Once again floods and landslides have caused devastation in South Asia, and the despair is predicted to continue in coming months. So far this year, more than 1,000 people have been killed and millions affected. The nation of Bangladesh has suffered the greatest devastation as it reels from its worst floods since 1988 when about 3,500 died. Meanwhile reports from serious floods in India, China, and Myanmar are also coming in.
While much of the world has focused on the devastation that running rampant in Bangladesh and India, in neighboring Myanmar, the National Christian Council in Myitkyina has reported that nearly 11,000 people from 2,000 families have been affected by the continuous heavy rain that has left major rivers flooded since mid-July in the city of Myitkyina alone.
World Vision (WV), which reaches out to children and families in nearly 100 countries, has reported that two WV Myanmar projects have been affected by the floods, and that efforts are being made to help the families affected. According to WV staff, around 3,000 families from the Pyi Gyi Ta Gun (PGTG) Area Development Program are affected, while around 200 houses are submerged to the rooftops.
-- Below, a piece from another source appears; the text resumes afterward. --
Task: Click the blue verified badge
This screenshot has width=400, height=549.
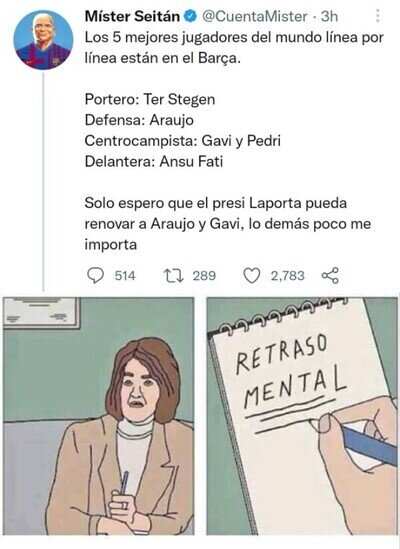Action: click(191, 16)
The houses, which are mostly huts, will be uninhabitable even when the water recedes.
On July 29, nearly 10,000 people from 1,905 families received a weeks worth of rice. The community and local authorities welcomed the assistance and helped in the distribution. The rice provided is valued at $3,900 (USD).
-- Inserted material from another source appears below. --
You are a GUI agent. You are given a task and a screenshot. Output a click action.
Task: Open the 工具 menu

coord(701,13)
The people are overjoyed to receive the rice, because it will cover their food for a week, said Susanna Hla Hla Soe, a team leader. But we need more funding for the coming week because although the rain and the tide have stopped for the moment, the water may stay for two weeks.
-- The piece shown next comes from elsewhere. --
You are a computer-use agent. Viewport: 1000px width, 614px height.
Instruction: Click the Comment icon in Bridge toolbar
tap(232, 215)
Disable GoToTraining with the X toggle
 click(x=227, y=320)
Those affected have moved to higher ground, and are gathering in religious centers. Around five primary schools are currently closed.
World Vision Myanmar has received funding commitments totaling $20,000 but estimates that the amount needed may reach $50,000. World Vision will begin responding after more details on the damage and agricultural losses are received.
Meanwhile, in India, staff and volunteers from the Evangelical Fellowship of India Commission on Relief (EFICOR) reported on their continued relief operations in Bihar.
So far, 4000 people in Katra and Motipur blocks of Muzarffarpur district , 1900 in Khanpur and Hasanpur of Samastipur district , and 1000 in Gharpura and Kariama blocks of Begusarai district have so far received relief materials in 26 villages. 6900 persons have received dry rations -gram flour mixture, flattened rice and sugar.
The EFICOR reports that the major concern now is the spread of epidemics. With the absence of sanitation and health facilities and scarcity of safe drinking water, many are falling prey to diseases such as diarrhea, gastroenteritis, cholera and other infections. Doctors and medicines are the need of the hour.
Also the monsoon has set in and the flood situation does not seem to be getting any better. EFICOR reports the rains are slowing the relief work. With the monsoon the flood prone districts may be flooded again, EFICOR reported. This will only multiply the miseries of the already devastated victims.
Christians worldwide are being asked to pray the flood victims and make contributions to the current relief efforts.